Davacı ile davalı idare arasında imzalanan hizmet sözleşmesinin 8-a maddesinde ise, "İlgilinin, bu sözleşme ile 6.6.1978 gün ve 7/15754 sayılı Kararname hükümlerine aykırı davranışı tespit edildiğinde, bu durumu Kurumca ilgiliye yazılı olarak tebliğ edilir. Tebligatta belirtilecek günden geçerli olmak üzere sözleşme sona erer." kuralı yer almaktadır.
Dosyada mevcut tüm bilgi ve belgelerin incelenmesinden; Erciyes Üniversitesi Sağlık Uygulama ve Araştırma Merkezinde 657 sayılı Kanun'un 4/B maddesi kapsamında sözleşmeli hemşire olarak görev yapan davacının, nöbetçi olduğu 16/06/2018 tarihinde, bir hastanın refakatçisi olan eşini rahatsız etmekle suçlandığı, ancak, şikayetçi hastanın eşi ile konuştuğu sabit olmakla birlikte, onu rahatsız ettiği ya da tacizde bulunduğu yolunda somut bir bilgi ve belge bulunmadığı, nitekim, soruşturmacı tarafından da fiilinin, sadece, kınama cezasını gerektiren "Görev mahallinde genel ahlak ve edep dışı davranışlarda bulunmak" olarak nitelendirildiği anlaşılmaktadır.

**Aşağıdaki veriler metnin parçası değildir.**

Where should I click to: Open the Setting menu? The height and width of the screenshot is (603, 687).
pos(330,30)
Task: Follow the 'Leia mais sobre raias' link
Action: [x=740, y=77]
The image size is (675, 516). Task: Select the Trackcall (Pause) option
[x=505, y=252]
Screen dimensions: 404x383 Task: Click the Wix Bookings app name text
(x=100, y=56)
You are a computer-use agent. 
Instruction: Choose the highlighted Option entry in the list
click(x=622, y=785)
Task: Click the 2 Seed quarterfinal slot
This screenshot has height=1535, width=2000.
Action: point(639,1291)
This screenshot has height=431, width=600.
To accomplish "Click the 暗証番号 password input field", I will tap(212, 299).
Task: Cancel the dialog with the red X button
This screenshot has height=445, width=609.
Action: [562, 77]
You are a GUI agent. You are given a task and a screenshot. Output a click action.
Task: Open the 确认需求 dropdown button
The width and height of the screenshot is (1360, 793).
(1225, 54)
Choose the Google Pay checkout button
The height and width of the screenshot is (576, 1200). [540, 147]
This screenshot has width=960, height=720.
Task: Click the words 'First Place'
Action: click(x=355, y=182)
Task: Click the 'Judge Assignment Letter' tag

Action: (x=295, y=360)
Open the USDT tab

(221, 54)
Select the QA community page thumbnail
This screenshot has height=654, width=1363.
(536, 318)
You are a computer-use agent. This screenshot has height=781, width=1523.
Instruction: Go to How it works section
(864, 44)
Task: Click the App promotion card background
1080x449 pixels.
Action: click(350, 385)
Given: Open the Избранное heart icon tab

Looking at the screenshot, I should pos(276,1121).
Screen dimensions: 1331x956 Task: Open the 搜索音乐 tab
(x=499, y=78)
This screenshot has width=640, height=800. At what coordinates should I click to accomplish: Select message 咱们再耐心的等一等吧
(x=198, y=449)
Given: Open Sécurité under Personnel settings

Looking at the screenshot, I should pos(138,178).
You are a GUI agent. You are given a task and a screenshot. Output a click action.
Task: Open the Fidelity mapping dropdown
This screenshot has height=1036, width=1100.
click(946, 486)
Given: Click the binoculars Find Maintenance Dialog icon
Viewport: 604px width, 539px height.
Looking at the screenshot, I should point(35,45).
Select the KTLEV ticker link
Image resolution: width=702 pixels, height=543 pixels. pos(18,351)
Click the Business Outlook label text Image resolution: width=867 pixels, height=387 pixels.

Bu durumda; davacının fiilinin, 657 sayılı Kanun'un 125. maddesinin birinci fıkrasının (E) bendinin (g) alt bendinde belirtilen "memurluk sıfatı ile bağdaşmayacak nitelik ve derecede yüz kızartıcı ve utanç verici hareketlerde bulunmak" kapsamına girmediği ve sözleşmesinin feshini gerektirecek nitelik ve ağırlıkta olmadığı sonucuna varıldığından, dava konusu işlemde hukuka uyarlık, davanın reddi yolunda verilen temyize konu Bölge İdare Mahkemesi kararında ise hukuki isabet bulunmamaktadır.
Açıklanan nedenlerle; Dava konusu işlemin iptaline ilişkin . İdare Mahkemesi kararına karşı yapılan istinaf başvurusunun kabulü ile davanın reddi yolundaki temyize konu . Bölge İdare Mahkemesi . İdari Dava Dairesinin . tarih ve E:., K:. sayılı kararının BOZULMASINA karar verilmiştir.